Costing is a very complicated business. It's not a case of a bigger size using more material therefore being worth more. Sizes are cut in size runs and they are scaled, based and priced around the median/most popular size. In the amount of material that covers two medians, you also get the size that's median minus one and one that's median plus one. And median plus two and median minus two. This is why sizing isn't based on specific measurements, but scale around the most common size. And that's before we even look into design and all the other zillions of things that have to happen to produce clothes. And then costing takes all of this into account in what to charge for the item.
It's really, really complicated and apart from being a marketing nightmare, making smaller clothes cheaper would just add an extra layer of complication. Bear in mind that many smaller sizes are cut only because the corresponding larger sizes are being made and there's no point in wasting material; that would cost even more.
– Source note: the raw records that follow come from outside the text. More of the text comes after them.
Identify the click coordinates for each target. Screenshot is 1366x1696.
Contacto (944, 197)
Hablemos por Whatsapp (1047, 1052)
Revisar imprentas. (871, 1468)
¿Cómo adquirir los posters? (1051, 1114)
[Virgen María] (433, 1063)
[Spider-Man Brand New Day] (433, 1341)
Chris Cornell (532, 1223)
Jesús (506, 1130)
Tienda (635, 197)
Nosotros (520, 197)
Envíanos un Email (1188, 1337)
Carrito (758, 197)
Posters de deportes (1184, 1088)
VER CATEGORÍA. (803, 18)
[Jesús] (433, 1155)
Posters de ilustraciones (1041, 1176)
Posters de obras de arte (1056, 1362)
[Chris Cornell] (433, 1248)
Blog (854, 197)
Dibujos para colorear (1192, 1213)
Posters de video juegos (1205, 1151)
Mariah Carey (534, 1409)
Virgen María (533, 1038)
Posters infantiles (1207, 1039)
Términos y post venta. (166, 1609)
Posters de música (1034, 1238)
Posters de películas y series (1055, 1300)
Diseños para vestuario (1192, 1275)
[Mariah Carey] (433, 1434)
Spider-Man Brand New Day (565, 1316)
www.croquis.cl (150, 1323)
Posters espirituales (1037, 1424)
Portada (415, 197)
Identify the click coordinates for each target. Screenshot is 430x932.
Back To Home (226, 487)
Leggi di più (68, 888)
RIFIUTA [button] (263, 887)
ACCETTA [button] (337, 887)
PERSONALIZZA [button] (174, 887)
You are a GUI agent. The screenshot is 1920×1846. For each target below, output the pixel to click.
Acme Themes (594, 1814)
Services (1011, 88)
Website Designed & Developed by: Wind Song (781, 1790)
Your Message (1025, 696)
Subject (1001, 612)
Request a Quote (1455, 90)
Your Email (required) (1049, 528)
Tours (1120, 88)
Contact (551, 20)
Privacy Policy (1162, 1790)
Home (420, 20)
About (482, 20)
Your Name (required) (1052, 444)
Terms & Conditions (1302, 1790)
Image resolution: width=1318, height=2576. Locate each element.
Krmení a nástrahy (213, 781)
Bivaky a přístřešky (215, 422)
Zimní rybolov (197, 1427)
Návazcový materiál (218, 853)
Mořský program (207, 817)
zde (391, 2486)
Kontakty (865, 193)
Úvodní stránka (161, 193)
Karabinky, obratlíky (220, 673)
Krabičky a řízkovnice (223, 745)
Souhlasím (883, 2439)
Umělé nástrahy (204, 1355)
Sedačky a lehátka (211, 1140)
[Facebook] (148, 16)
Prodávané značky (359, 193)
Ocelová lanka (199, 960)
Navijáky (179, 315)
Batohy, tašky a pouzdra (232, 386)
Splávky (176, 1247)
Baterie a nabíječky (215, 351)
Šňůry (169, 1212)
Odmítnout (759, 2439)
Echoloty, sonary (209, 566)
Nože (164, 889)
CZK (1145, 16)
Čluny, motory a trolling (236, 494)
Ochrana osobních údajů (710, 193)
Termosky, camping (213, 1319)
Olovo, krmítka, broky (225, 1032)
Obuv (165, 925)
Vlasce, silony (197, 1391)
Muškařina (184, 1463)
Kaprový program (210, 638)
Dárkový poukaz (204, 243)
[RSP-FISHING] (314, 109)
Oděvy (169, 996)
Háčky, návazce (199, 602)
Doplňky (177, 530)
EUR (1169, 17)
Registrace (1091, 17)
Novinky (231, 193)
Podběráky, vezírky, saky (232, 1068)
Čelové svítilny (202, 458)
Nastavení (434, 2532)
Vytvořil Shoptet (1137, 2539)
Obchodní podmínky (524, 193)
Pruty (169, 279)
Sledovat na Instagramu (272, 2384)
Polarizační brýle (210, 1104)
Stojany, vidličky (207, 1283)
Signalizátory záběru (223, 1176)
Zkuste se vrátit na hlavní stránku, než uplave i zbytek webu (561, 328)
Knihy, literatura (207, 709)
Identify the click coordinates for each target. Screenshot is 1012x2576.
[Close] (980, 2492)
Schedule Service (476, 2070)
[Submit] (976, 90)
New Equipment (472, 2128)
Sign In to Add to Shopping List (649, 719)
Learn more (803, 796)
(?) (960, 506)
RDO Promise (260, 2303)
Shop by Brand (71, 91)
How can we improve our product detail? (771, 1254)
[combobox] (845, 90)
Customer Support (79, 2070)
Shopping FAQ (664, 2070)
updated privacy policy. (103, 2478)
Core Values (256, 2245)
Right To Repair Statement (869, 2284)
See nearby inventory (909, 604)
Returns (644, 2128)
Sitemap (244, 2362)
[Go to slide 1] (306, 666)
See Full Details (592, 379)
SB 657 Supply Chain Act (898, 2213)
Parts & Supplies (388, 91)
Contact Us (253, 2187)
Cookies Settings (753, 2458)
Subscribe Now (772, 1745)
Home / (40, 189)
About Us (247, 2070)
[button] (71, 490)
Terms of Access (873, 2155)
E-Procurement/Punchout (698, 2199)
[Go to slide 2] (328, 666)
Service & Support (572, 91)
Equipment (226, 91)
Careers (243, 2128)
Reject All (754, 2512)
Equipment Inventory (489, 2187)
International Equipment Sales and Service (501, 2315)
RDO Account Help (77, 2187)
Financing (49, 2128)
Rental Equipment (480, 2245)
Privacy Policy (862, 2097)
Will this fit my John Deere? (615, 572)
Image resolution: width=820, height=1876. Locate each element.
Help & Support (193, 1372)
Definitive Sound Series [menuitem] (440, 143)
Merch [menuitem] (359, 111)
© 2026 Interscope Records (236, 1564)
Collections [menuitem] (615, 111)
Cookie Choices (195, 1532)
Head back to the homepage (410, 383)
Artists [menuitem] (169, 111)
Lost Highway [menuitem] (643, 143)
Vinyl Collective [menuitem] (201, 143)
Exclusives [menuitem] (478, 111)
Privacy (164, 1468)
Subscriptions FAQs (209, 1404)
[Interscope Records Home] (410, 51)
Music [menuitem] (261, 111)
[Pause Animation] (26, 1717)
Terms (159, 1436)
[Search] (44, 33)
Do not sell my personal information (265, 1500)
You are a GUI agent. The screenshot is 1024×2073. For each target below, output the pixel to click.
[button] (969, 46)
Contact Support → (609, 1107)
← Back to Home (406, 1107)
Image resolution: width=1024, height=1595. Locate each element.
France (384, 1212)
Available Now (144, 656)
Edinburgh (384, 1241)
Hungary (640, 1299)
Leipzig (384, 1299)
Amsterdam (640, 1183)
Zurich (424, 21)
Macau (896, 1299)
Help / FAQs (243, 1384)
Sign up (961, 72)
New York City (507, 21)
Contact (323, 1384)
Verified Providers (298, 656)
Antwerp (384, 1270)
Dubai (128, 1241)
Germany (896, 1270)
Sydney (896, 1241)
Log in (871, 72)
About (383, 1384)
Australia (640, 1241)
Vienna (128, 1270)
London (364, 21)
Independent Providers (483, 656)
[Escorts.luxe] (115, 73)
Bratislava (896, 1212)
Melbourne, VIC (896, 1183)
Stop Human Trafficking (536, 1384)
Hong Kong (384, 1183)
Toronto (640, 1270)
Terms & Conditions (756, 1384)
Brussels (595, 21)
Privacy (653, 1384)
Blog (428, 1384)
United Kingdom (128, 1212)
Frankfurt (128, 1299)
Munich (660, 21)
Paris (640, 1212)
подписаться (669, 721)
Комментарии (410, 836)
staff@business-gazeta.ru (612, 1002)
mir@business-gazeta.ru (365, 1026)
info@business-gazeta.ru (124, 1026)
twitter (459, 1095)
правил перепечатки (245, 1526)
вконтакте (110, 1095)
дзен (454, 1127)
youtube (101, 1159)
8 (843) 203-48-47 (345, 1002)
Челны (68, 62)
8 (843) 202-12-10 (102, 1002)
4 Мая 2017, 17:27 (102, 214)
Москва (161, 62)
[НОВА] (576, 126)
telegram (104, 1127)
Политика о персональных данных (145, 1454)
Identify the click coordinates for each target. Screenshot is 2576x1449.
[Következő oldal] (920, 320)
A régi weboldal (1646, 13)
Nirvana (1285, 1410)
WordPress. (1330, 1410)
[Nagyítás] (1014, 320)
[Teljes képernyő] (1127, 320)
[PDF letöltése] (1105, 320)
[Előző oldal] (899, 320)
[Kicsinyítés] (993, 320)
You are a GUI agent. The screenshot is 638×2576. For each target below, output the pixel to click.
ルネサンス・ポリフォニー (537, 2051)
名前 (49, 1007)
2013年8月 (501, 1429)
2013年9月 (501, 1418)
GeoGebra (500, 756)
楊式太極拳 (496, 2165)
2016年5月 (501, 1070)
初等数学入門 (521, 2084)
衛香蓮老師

With kids' clothes, the size breaks will be different because children's proportions change as they grow up in a way adults' don't as they get into bigger sizes, and also because lots of styles for very young kids won't be made for older kids as they won't find them appealing. The size runs can therefore be more specific to themselves, but the whole thing is still really complicated.
Edited because I misread the kids' clothes question.
Edited again to explain that the more sizes a range comes in, the more size runs you'll need because there comes a point where the proportions stop working and you'd start making clothes for actual giants or midgets, so you need a size break and a new run with a new medium tl keep the proportions correct as people get fatter or thinner. Obviously this happens more for growing children so the size runs are more internally consistent.